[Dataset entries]

• • • •

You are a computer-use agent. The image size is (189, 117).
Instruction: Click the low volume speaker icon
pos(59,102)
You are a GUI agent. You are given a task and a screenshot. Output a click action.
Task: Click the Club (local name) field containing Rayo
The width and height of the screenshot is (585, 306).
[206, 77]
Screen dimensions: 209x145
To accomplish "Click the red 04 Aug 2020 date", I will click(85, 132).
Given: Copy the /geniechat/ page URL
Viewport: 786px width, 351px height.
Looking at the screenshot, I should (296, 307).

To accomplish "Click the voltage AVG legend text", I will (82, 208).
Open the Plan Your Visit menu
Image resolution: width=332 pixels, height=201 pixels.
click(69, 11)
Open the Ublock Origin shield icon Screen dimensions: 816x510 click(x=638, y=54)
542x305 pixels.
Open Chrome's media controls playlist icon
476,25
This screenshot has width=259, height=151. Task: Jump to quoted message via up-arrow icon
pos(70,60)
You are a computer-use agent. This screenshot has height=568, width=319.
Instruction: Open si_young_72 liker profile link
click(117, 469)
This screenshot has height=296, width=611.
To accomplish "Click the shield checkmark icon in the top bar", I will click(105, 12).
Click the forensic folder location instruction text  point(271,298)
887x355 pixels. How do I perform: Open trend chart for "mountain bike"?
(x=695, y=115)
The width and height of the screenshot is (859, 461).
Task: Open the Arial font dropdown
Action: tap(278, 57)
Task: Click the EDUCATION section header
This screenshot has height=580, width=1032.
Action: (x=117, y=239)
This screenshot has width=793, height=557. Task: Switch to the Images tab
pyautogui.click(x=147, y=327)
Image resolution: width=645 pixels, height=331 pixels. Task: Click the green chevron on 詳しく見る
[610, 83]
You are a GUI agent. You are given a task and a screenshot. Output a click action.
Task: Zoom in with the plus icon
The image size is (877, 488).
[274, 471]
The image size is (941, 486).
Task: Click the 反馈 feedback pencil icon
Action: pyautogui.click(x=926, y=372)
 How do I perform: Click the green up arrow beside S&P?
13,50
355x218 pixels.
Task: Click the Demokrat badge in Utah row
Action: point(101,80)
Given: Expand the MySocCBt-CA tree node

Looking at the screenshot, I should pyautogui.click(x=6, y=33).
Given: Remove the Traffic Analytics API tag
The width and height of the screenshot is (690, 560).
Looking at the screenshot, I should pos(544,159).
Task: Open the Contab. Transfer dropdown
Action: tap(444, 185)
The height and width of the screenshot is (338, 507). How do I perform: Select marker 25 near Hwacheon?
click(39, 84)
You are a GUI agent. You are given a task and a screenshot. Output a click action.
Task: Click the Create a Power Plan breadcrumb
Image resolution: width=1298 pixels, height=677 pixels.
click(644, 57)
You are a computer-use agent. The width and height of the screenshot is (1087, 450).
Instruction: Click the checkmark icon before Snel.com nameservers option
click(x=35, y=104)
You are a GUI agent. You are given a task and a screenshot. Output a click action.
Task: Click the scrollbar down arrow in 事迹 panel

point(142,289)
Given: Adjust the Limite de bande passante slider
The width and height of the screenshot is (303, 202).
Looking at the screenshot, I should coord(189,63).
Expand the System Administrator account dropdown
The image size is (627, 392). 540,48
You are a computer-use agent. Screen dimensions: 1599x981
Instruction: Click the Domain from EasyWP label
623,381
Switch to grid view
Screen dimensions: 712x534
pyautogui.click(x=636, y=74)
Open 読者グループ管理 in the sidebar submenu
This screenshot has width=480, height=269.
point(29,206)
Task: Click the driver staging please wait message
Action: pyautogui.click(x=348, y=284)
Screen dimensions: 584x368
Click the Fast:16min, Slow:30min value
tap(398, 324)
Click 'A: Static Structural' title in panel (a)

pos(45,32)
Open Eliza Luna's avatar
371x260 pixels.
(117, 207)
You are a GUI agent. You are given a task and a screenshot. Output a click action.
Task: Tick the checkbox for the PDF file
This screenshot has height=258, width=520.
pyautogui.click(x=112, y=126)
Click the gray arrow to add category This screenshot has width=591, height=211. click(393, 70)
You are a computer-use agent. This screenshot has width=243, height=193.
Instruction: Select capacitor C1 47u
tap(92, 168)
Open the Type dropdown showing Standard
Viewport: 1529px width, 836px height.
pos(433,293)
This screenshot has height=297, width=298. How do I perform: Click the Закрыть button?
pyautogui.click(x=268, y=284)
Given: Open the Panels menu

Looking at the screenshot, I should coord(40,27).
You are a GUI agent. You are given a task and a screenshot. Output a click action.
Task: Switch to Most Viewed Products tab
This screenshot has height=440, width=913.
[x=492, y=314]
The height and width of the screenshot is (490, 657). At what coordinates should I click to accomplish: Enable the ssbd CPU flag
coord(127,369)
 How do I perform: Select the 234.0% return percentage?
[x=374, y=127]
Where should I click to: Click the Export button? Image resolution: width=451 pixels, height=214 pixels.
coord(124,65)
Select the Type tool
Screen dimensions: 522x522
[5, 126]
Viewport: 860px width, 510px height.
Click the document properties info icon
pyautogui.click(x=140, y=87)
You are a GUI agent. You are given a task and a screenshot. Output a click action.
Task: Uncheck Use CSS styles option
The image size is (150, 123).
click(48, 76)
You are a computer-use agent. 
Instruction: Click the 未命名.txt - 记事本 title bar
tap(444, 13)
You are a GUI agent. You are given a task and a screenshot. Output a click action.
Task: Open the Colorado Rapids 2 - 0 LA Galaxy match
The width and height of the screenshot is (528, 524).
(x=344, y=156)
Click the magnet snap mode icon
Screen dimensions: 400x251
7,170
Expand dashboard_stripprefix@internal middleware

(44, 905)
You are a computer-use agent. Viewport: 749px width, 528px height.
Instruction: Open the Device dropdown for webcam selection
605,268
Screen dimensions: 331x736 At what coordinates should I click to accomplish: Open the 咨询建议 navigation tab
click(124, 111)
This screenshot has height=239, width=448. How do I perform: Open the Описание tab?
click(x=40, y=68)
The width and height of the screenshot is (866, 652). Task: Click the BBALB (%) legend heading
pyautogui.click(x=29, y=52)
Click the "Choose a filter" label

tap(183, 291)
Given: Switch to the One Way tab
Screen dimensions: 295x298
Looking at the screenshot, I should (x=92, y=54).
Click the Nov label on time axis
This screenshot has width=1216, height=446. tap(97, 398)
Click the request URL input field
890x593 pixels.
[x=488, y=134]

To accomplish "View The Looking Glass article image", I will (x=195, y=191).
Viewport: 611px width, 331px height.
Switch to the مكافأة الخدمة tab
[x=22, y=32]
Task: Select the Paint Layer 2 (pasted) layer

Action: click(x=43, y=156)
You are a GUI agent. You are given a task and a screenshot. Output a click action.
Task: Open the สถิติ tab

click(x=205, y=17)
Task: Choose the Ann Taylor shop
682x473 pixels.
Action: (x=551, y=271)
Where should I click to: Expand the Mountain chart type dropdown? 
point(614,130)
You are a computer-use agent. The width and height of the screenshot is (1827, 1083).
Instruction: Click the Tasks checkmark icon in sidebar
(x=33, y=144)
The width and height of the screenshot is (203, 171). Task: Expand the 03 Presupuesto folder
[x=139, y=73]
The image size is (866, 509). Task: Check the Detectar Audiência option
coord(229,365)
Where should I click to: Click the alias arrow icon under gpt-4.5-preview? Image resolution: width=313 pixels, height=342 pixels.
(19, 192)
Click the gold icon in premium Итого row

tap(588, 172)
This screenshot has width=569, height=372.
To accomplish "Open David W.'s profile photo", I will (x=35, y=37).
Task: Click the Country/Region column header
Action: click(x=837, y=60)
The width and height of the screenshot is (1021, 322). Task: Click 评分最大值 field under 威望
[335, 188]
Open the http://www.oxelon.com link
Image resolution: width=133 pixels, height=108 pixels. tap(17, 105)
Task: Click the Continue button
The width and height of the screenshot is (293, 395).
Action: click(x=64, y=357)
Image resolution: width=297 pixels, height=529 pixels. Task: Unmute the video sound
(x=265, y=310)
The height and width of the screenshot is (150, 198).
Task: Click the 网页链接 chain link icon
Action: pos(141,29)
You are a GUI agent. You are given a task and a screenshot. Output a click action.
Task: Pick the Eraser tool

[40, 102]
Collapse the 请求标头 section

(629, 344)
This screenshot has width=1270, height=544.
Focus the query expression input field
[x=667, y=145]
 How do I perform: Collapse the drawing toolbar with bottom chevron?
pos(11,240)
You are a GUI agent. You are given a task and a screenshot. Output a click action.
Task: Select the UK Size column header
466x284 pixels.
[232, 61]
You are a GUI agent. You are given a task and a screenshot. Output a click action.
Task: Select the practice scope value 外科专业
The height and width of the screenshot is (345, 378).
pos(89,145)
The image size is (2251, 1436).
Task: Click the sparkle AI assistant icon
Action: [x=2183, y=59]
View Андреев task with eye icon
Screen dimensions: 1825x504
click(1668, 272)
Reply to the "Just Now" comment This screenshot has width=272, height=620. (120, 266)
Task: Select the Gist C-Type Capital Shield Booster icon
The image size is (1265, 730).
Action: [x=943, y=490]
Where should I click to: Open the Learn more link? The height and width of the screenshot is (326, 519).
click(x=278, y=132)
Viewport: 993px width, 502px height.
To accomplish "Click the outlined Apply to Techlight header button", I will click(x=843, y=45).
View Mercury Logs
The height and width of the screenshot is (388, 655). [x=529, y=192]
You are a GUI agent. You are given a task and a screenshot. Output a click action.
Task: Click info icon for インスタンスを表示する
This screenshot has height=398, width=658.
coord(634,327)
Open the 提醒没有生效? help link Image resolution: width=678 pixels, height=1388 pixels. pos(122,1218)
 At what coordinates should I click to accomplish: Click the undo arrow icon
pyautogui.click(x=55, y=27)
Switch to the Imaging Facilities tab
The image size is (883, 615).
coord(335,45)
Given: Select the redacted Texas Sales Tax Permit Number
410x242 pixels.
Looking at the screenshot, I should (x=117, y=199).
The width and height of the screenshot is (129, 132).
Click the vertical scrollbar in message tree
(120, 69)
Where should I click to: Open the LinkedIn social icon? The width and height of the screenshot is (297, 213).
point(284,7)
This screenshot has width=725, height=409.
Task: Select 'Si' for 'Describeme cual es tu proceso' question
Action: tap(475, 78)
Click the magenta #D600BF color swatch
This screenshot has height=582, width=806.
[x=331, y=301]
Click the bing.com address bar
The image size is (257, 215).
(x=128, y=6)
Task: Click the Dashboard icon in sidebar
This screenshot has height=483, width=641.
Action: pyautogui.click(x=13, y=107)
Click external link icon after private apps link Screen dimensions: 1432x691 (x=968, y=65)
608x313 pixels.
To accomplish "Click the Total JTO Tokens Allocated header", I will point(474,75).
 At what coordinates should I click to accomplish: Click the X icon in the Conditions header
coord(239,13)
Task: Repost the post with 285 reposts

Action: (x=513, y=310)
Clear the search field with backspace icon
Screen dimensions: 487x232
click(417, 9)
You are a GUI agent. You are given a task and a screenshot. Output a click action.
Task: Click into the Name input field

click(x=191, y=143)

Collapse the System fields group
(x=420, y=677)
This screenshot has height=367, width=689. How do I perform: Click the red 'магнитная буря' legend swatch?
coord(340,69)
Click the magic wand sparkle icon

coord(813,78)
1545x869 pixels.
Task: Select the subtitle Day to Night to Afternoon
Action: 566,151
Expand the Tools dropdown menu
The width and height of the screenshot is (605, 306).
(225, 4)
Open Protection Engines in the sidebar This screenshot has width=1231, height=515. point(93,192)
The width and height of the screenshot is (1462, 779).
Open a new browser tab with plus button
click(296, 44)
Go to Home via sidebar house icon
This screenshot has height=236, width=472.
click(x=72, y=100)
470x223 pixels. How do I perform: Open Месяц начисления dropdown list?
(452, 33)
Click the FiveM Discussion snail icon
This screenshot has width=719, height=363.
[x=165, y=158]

• • • •

- _Work to complete_:
Across the records, count the lines that contain the word "Plan" and give that figure alone.

- _The answer_:
2